لَا تَذْبَحُوا إِلَّا مُسِنَّةً، إِلَّا أَنْ يَعْسُرَ عَلَيْكُمْ، فَتَذْبَحُوا جَذَعَةً مِنَ الضَّأْنِ

“Janganlah kalian menyembelih qurban, kecuali hewan yang telah berumur Musinnah, dan jika kalian kesulitan mendapat Musinnah, maka diperbolehkan domba yang masih Jadz’ah” [HR. Muslim (1963), Abu Dawud (2797), An Nasa’i (7/218), Ibnu Majad (3141)

Umur Musinnah pada Onta adalah yang sudah genap berumur 5 Tahun, sedang sapi adalah yang telah genap 2 tahun, dan kambing telah genap 1 tahun. Adapun domba diperbolehkan yang berumur jadz’ah. Ada yang mengatakan bahwa jadz’ah pada domba adalah ketika berumur 6 bulan [Lihat: Kitab al Fiqhul Muyassar: 193].

Hukum Hewan Cacat

Tidak semua hewan yang cukup umur boleh dijadikan hewan qurban, karena masih ada syarat yang harus terpenuhi. Yaitu hewan tersebut tidak boleh ada cacat yang dicela dalam syari’at.

Kenapa demikian?

Karena hakikat dari hewan qurban adalah memberikan persembahan sesembelihan untuk Allah ‘azza wa jalla, sehingga hewan yang kita berikan adalah hewan yang  baik atau tidak cacat. Para ulama kita membagi cacat menjadi 3 jenis. Yaitu cacat yang tertolak sehinngga menjadikan hewan tersebut tak bisa dijadikan hewan qurban, cacat yang sifatnya makruh, dan cacat yang ditolelir.

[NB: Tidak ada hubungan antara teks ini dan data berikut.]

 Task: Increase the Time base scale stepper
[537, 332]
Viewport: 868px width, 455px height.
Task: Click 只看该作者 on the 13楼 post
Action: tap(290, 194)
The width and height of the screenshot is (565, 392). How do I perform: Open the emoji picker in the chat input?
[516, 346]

Cacat dari binatang kurban yang tertolak ada 4 yaitu Buta sebelah yang jelas sekali kebutaannya, sakit yang sangat jelas sakitnya, pincang yang jelas pincangnya, dan kurus sampai-sampai tidak punya sumsum tulang karena lemahnya.

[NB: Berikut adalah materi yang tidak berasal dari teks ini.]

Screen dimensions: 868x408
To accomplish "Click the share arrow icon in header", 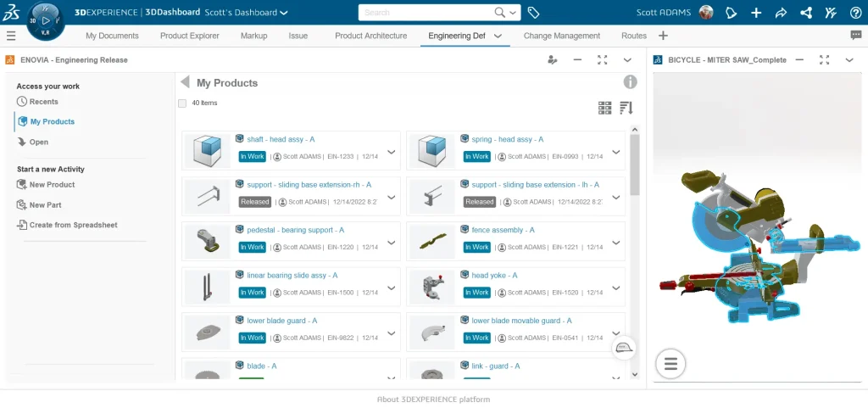I will 781,13.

Keterangan ini bisa kita dapatkan pada hadits Al Barra radhiyallahu ‘anhu dari Rasulullah shallallahu ‘alaihi wasallam,

أَرْبَعٌ لَا يَجُزْنَ الْعَوْرَاءُ: الْبَيِّنُ عَوَرُهَا، وَالْمَرِيضَةُ الْبَيِّنُ مَرَضُهَا، وَالْعَرْجَاءُ الْبَيِّنُ ظَلْعُهَا، وَالْكَسِيرَةُ الَّتِي لَا تُنْقِي

“Empat cacat yang tidak boleh dijadikan hewan kurban adalah Buta sebelah yang jelas sekali kebutaannya, sakit yang sangat jelas sakitnya, pincang yang jelas pincangnya, dan kurus sampai-sampai tidak punya sumsum tulang karena lemahnya” [HR. An Nasa’i(4369), Ibnu Majah (3144), Ahmad (4/284)]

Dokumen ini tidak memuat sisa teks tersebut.